Nor, House of Meetings contends with an audacity certain to earn Amis accusations of overstepping his boundaries as a fly-by writer of a "Russian novel," does membership in the rapist army or a decade in the Soviet gulag fully account for such attitudes. After all, even Joseph Stalin is little more a mere bit player in the "big zona" that is "the Russian totality."
From the novel's opening sentence, where the narrator promises to tell Venus why "my country is dying," to its closing lines, where he wishes it a speedy death, Russia itself is declared the nightmare.

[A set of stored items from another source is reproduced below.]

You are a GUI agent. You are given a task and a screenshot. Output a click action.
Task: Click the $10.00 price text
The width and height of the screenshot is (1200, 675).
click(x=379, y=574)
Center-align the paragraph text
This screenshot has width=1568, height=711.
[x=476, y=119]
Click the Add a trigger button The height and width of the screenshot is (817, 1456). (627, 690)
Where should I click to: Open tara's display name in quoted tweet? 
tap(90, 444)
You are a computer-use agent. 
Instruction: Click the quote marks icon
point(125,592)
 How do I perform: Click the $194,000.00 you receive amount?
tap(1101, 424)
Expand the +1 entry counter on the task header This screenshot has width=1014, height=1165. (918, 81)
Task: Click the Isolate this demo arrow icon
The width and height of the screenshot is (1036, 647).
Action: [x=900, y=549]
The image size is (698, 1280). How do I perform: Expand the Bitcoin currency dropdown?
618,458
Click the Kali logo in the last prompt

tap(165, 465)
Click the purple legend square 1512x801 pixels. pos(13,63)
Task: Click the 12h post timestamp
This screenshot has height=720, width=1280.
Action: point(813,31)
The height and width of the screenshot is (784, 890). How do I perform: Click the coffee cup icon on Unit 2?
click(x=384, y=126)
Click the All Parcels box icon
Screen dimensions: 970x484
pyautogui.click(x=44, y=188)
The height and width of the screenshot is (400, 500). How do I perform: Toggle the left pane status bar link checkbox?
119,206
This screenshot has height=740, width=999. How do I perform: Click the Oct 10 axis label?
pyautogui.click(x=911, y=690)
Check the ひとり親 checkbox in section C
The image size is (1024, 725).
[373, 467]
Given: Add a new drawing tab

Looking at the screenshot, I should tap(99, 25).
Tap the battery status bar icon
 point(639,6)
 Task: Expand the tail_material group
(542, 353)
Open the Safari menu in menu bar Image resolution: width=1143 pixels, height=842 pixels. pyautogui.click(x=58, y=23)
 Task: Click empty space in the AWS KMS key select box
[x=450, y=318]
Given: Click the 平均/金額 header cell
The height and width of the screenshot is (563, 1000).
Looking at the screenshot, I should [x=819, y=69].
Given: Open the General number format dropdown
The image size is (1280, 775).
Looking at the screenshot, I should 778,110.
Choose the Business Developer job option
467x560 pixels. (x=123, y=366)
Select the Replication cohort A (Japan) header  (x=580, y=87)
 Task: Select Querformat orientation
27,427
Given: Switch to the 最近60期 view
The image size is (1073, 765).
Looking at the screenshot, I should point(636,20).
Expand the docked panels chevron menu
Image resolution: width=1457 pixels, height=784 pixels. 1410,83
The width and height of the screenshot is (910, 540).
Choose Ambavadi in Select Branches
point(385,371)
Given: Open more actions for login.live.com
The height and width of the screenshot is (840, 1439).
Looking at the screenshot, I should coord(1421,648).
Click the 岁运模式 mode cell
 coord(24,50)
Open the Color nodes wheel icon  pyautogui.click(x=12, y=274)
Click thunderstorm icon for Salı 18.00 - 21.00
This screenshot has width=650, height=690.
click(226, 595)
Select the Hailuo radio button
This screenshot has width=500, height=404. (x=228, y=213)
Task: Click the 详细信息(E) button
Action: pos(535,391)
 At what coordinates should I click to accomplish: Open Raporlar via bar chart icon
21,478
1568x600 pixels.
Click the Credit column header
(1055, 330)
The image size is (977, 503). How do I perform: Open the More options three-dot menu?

No escaping it, either, except, of course, by death – individual or collective.
"Call me a literalist," he writes of his own planned suicide, "but I am only doing what Russia is doing." As evidence of this national suicide, he cites fresh atrocities, including massacres of Moscow theatre-goers and Beslan schoolchildren, along with statistics evidencing the country's actual shrinkage, on account of declining lifespans and high abortion rates.
Admirers of Martin Amis have had cause to wonder at the apparent scattershot nature of his mid-career interests, not the least being his increasingly trenchant post-9/11 forays into the minds of jihadists and the mindset of radical Islam. A clue to the dimensions of his literary canvas can be found in a remark made some years ago: "Post-1945 life is completely different from everything that came before it," Amis said. "We are like no other people in history."
With its narrative span of, indeed, 1945 to 2006, House of Meetings fits snugly into the frame. Be it the Holocaust or nuclear weapons, totalitarianism or fundamentalism, the need to recognize and accept core truths about the postmodern condition – his own "big zona," perhaps – is what unifies his singular, extraordinary project.